The Control Data 6600 had a 60-bit word, and reserved 48 bits of a floating-point number for the mantissa.

The Cray I, also designed by Seymour Cray, had a 64-bit word, and it also reserved 48 bits of that word for the mantissa (coefficient) of a floating-point number, simply expanding the exponent field to fill the larger word.

This is unlike the 64-bit double-precision floating-point format in IEEE 754, which reserves 52 bits of such floating-point numbers for the mantissa (significand).

Thus, one could simply go with a perfectly conventional computer having a 36-bit word and a nine-bit byte to meet these goals, with floating-point formats such as shown above.
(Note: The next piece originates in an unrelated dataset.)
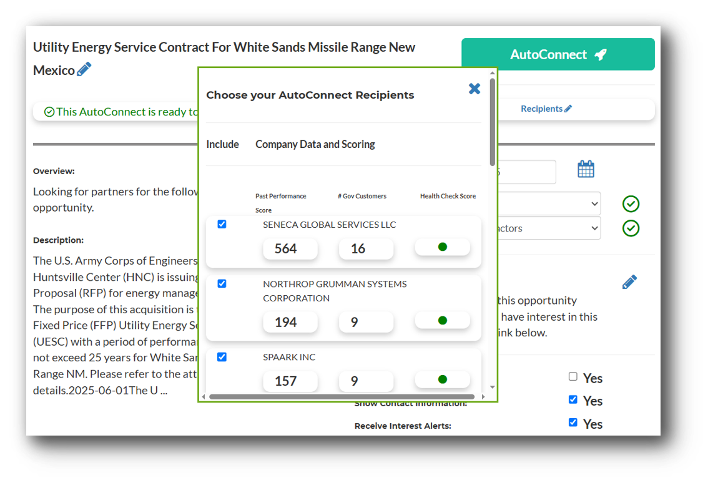Screen dimensions: 713x488
Task: Uncheck Seneca Global Services LLC recipient
Action: click(x=222, y=224)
In practice, though, the fact that the 36-bit floating-point format combines the precision of the IBM 7090 with the exponent range of the IBM 360 suggests that a similar example shouild be followed with the double-precision format. While making the exponent field of the double-precision number larger, so that its 72-bit length does not lead to unnecessary precision, is a valid thing to do, having four bits less precision, however unneeded those bits could be, than that of the current IEEE 754 standard would mean that programs couldn't be ported to this new architecture and yield equivalent results.
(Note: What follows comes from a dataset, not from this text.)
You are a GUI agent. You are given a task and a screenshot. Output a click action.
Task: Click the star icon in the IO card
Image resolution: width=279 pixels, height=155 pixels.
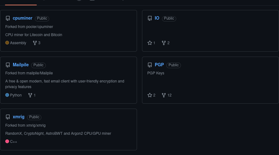(150, 43)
Thus, in the diagram shown above, the double-precision floating-point format reserves 55 bits for the mantissa. Given that there is a hidden first bit, as in IEEE 754, this matches the 56 bits so reserved in the double-precision format of the IBM System/360, rather than merely the 48 bits so reserved in the IEEE 754 double-precision format.

After all, having 36 and 72 bits to play with, instead of 32 and 64 bits, it's not really difficult to meet or exceed what is done in formats of these shorter lengths.
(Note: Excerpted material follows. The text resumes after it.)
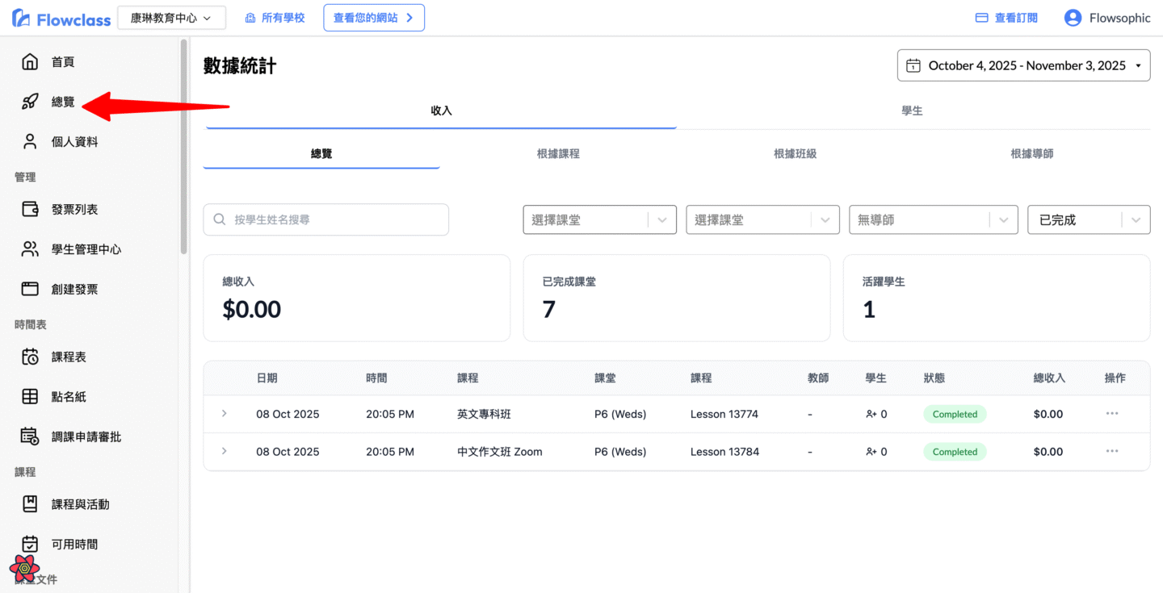1163x593 pixels.
Task: Click the timetable calendar icon
Action: pos(30,357)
Also defined is an intermediate-precision format, occupying three 18-bit halfwords; the exponent range covers that of the typical pocket calculator, and a 43-bit mantissa gives a precision of well over 12 decimal digits.

Given, however, that the System/360 floating-point format was based on an exponent that was a power of sixteen rather than a power of two, the precision of the mantissa was illusory rather than real, with the effective precision being that of a 52-bit mantissa rather than a 55-bit one.

Thus, a 52-bit mantissa with a hidden first bit, as used in the IEEE 754 standard for 64-bit floating-point numbers already provides one more bit of real precision than that floating-point format had provided, and thus a format like the one shown above will probably be the preferred option.


Going to 72-bit double precision with an enlalrged exponent field, to replace 60-bit double precision, eliminates the issues associated with unusual lengths if only those types are used.

But it is considered desirable to include an intermediate precision type as well. For scalar operations, if that type is 54 bits wide, that means it is composed of three 18-bit halfwords, and so it can be easily addressed, and access to it can be made efficient through standard methods of supporting unaligned memory access.

For vector operations, however, this does not seem to work well.

Assume each vector register consists of 64 registers, each 72 bits long, to support a vector of up to 64 double-precision numbers.

This could easily support vectors of single-precision numbers as well; simply put two numbers side by side in each register, and so vectors of single-precision numbers could have up to 128 elements.

Modifying this scheme to support intermediate precision numbers is possible. Change the vector registers so that they contain thirty-two registers, each 144 bits long.

This would fit nicely into a structure built around a nine-bit byte and a 36-bit word. Each individual 144-bit register could contain two double-precision numbers, four single-precision numbers, and three intermediate-precision numbers... if those intermediate-precision numbers were reduced to 48 bits in length.

So the connection between the vector unit and memory is kept simple and straightforward, by having two sizes of intermediate-precision floats, one optimal for vector calculations, and one optimal for scalar calculations.

Is this necessary? If one had vector registers made up of individual registers that were 216 bits wide, each could contain six 36-bit single-precision floats, three 72-bit double-precision floats, and four 54-bit intermediate precision floats.

But then memory would need to be organized around a 216-bit width, and so single-precision and double-precision numbers would no longer be addressed in a simple binary fashion; a division by three would be needed.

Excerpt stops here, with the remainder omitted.